Task requirements =
Rewrite the data below so that each "Viewport" becomes "Window", with every other part left unchanged.

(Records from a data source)
----

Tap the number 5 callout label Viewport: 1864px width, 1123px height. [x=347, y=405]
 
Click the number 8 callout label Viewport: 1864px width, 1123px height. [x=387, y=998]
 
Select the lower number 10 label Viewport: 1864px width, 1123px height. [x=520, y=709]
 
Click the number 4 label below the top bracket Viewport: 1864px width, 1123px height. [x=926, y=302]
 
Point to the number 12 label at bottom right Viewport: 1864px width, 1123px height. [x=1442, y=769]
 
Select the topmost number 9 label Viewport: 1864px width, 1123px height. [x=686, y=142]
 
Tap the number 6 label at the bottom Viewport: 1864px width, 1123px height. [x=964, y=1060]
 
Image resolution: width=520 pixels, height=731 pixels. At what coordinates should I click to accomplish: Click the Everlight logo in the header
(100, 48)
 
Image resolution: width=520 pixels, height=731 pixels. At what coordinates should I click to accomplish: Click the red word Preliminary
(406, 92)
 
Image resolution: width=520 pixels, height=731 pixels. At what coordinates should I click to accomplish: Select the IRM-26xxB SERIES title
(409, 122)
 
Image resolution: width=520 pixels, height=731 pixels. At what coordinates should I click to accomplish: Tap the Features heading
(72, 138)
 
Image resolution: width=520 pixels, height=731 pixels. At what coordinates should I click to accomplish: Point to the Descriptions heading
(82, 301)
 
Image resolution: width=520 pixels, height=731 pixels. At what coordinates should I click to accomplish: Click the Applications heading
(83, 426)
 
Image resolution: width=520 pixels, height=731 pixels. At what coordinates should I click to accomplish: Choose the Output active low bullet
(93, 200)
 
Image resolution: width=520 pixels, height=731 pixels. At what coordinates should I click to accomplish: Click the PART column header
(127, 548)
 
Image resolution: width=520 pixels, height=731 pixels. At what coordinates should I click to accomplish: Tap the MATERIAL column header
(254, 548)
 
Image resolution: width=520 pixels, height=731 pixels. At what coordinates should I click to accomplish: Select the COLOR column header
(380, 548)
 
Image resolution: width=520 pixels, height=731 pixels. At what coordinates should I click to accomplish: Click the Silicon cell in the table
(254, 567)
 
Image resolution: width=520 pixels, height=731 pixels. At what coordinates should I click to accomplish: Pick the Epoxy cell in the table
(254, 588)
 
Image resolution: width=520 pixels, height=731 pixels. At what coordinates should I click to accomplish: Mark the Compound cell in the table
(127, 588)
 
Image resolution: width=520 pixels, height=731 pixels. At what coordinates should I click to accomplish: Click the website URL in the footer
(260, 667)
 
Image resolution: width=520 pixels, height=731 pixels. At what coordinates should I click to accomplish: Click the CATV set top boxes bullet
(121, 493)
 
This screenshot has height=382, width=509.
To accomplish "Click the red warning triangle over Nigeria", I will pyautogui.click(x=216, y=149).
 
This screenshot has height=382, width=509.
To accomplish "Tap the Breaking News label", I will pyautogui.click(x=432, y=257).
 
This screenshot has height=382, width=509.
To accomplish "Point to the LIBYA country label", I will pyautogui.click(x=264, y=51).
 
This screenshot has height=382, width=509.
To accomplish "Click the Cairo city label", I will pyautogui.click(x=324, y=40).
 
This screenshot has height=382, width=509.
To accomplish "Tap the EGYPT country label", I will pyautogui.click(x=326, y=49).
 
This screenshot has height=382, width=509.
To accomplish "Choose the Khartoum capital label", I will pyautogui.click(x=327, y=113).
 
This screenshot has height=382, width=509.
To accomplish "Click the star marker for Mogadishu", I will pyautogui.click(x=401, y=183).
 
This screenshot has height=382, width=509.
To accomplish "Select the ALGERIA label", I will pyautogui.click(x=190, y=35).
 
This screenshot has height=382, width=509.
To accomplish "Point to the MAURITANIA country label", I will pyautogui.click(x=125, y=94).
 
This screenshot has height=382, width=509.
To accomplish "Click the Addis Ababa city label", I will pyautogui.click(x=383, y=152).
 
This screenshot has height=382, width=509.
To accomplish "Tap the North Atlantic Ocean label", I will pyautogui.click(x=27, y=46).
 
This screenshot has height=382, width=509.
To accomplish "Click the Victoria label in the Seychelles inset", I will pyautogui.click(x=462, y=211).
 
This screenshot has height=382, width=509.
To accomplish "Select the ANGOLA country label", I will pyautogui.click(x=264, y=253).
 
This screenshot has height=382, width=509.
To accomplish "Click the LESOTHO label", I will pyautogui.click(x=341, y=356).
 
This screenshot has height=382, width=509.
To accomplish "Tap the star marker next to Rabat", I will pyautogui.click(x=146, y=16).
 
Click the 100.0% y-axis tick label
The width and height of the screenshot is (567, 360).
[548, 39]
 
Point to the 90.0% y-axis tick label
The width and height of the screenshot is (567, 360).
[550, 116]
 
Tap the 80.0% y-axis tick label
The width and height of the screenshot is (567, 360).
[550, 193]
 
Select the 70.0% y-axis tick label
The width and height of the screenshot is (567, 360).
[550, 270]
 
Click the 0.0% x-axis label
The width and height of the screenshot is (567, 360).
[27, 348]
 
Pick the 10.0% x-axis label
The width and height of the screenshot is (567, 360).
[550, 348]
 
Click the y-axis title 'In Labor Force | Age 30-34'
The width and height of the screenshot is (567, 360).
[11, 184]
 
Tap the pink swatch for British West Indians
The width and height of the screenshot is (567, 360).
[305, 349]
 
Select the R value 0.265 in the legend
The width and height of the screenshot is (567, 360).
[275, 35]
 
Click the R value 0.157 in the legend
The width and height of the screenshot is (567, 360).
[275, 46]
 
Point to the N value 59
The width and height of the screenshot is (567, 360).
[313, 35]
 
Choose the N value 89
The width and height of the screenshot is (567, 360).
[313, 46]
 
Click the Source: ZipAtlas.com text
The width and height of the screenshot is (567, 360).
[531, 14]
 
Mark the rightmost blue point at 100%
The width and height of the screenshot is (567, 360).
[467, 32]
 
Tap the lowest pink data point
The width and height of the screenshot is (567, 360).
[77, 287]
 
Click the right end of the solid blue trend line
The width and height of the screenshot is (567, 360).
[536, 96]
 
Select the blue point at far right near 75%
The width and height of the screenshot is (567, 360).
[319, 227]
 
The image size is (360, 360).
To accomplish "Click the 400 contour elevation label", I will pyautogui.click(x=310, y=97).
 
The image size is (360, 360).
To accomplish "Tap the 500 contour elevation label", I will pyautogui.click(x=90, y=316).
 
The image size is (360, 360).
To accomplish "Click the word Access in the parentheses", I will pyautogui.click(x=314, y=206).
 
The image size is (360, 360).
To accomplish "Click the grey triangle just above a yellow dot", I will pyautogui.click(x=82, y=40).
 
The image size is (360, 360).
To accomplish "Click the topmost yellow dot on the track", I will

----

Task answer =
Tap the number 5 callout label Window: 1864px width, 1123px height. [x=347, y=405]
 
Click the number 8 callout label Window: 1864px width, 1123px height. [x=387, y=998]
 
Select the lower number 10 label Window: 1864px width, 1123px height. [x=520, y=709]
 
Click the number 4 label below the top bracket Window: 1864px width, 1123px height. [x=926, y=302]
 
Point to the number 12 label at bottom right Window: 1864px width, 1123px height. [x=1442, y=769]
 
Select the topmost number 9 label Window: 1864px width, 1123px height. [x=686, y=142]
 
Tap the number 6 label at the bottom Window: 1864px width, 1123px height. [x=964, y=1060]
 
Image resolution: width=520 pixels, height=731 pixels. At what coordinates should I click to accomplish: Click the Everlight logo in the header
(100, 48)
 
Image resolution: width=520 pixels, height=731 pixels. At what coordinates should I click to accomplish: Click the red word Preliminary
(406, 92)
 
Image resolution: width=520 pixels, height=731 pixels. At what coordinates should I click to accomplish: Select the IRM-26xxB SERIES title
(409, 122)
 
Image resolution: width=520 pixels, height=731 pixels. At what coordinates should I click to accomplish: Tap the Features heading
(72, 138)
 
Image resolution: width=520 pixels, height=731 pixels. At what coordinates should I click to accomplish: Point to the Descriptions heading
(82, 301)
 
Image resolution: width=520 pixels, height=731 pixels. At what coordinates should I click to accomplish: Click the Applications heading
(83, 426)
 
Image resolution: width=520 pixels, height=731 pixels. At what coordinates should I click to accomplish: Choose the Output active low bullet
(93, 200)
 
Image resolution: width=520 pixels, height=731 pixels. At what coordinates should I click to accomplish: Click the PART column header
(127, 548)
 
Image resolution: width=520 pixels, height=731 pixels. At what coordinates should I click to accomplish: Tap the MATERIAL column header
(254, 548)
 
Image resolution: width=520 pixels, height=731 pixels. At what coordinates should I click to accomplish: Select the COLOR column header
(380, 548)
 
Image resolution: width=520 pixels, height=731 pixels. At what coordinates should I click to accomplish: Click the Silicon cell in the table
(254, 567)
 
Image resolution: width=520 pixels, height=731 pixels. At what coordinates should I click to accomplish: Pick the Epoxy cell in the table
(254, 588)
 
Image resolution: width=520 pixels, height=731 pixels. At what coordinates should I click to accomplish: Mark the Compound cell in the table
(127, 588)
 
Image resolution: width=520 pixels, height=731 pixels. At what coordinates should I click to accomplish: Click the website URL in the footer
(260, 667)
 
Image resolution: width=520 pixels, height=731 pixels. At what coordinates should I click to accomplish: Click the CATV set top boxes bullet
(121, 493)
 
This screenshot has height=382, width=509.
To accomplish "Click the red warning triangle over Nigeria", I will pyautogui.click(x=216, y=149).
 
This screenshot has height=382, width=509.
To accomplish "Tap the Breaking News label", I will pyautogui.click(x=432, y=257).
 
This screenshot has height=382, width=509.
To accomplish "Point to the LIBYA country label", I will pyautogui.click(x=264, y=51).
 
This screenshot has height=382, width=509.
To accomplish "Click the Cairo city label", I will pyautogui.click(x=324, y=40).
 
This screenshot has height=382, width=509.
To accomplish "Tap the EGYPT country label", I will pyautogui.click(x=326, y=49).
 
This screenshot has height=382, width=509.
To accomplish "Choose the Khartoum capital label", I will pyautogui.click(x=327, y=113).
 
This screenshot has height=382, width=509.
To accomplish "Click the star marker for Mogadishu", I will pyautogui.click(x=401, y=183).
 
This screenshot has height=382, width=509.
To accomplish "Select the ALGERIA label", I will pyautogui.click(x=190, y=35).
 
This screenshot has height=382, width=509.
To accomplish "Point to the MAURITANIA country label", I will pyautogui.click(x=125, y=94).
 
This screenshot has height=382, width=509.
To accomplish "Click the Addis Ababa city label", I will pyautogui.click(x=383, y=152).
 
This screenshot has height=382, width=509.
To accomplish "Tap the North Atlantic Ocean label", I will pyautogui.click(x=27, y=46).
 
This screenshot has height=382, width=509.
To accomplish "Click the Victoria label in the Seychelles inset", I will pyautogui.click(x=462, y=211).
 
This screenshot has height=382, width=509.
To accomplish "Select the ANGOLA country label", I will pyautogui.click(x=264, y=253).
 
This screenshot has height=382, width=509.
To accomplish "Click the LESOTHO label", I will pyautogui.click(x=341, y=356).
 
This screenshot has height=382, width=509.
To accomplish "Tap the star marker next to Rabat", I will pyautogui.click(x=146, y=16).
 
Click the 100.0% y-axis tick label
The width and height of the screenshot is (567, 360).
[548, 39]
 
Point to the 90.0% y-axis tick label
The width and height of the screenshot is (567, 360).
[550, 116]
 
Tap the 80.0% y-axis tick label
The width and height of the screenshot is (567, 360).
[550, 193]
 
Select the 70.0% y-axis tick label
The width and height of the screenshot is (567, 360).
[550, 270]
 
Click the 0.0% x-axis label
The width and height of the screenshot is (567, 360).
[27, 348]
 
Pick the 10.0% x-axis label
The width and height of the screenshot is (567, 360).
[550, 348]
 
Click the y-axis title 'In Labor Force | Age 30-34'
The width and height of the screenshot is (567, 360).
[11, 184]
 
Tap the pink swatch for British West Indians
The width and height of the screenshot is (567, 360).
[305, 349]
 
Select the R value 0.265 in the legend
The width and height of the screenshot is (567, 360).
[275, 35]
 
Click the R value 0.157 in the legend
The width and height of the screenshot is (567, 360).
[275, 46]
 
Point to the N value 59
The width and height of the screenshot is (567, 360).
[313, 35]
 
Choose the N value 89
The width and height of the screenshot is (567, 360).
[313, 46]
 
Click the Source: ZipAtlas.com text
The width and height of the screenshot is (567, 360).
[531, 14]
 
Mark the rightmost blue point at 100%
The width and height of the screenshot is (567, 360).
[467, 32]
 
Tap the lowest pink data point
The width and height of the screenshot is (567, 360).
[77, 287]
 
Click the right end of the solid blue trend line
The width and height of the screenshot is (567, 360).
[536, 96]
 
Select the blue point at far right near 75%
The width and height of the screenshot is (567, 360).
[319, 227]
 
The image size is (360, 360).
To accomplish "Click the 400 contour elevation label", I will pyautogui.click(x=310, y=97).
 
The image size is (360, 360).
To accomplish "Tap the 500 contour elevation label", I will pyautogui.click(x=90, y=316).
 
The image size is (360, 360).
To accomplish "Click the word Access in the parentheses", I will pyautogui.click(x=314, y=206).
 
The image size is (360, 360).
To accomplish "Click the grey triangle just above a yellow dot", I will pyautogui.click(x=82, y=40).
 
The image size is (360, 360).
To accomplish "Click the topmost yellow dot on the track", I will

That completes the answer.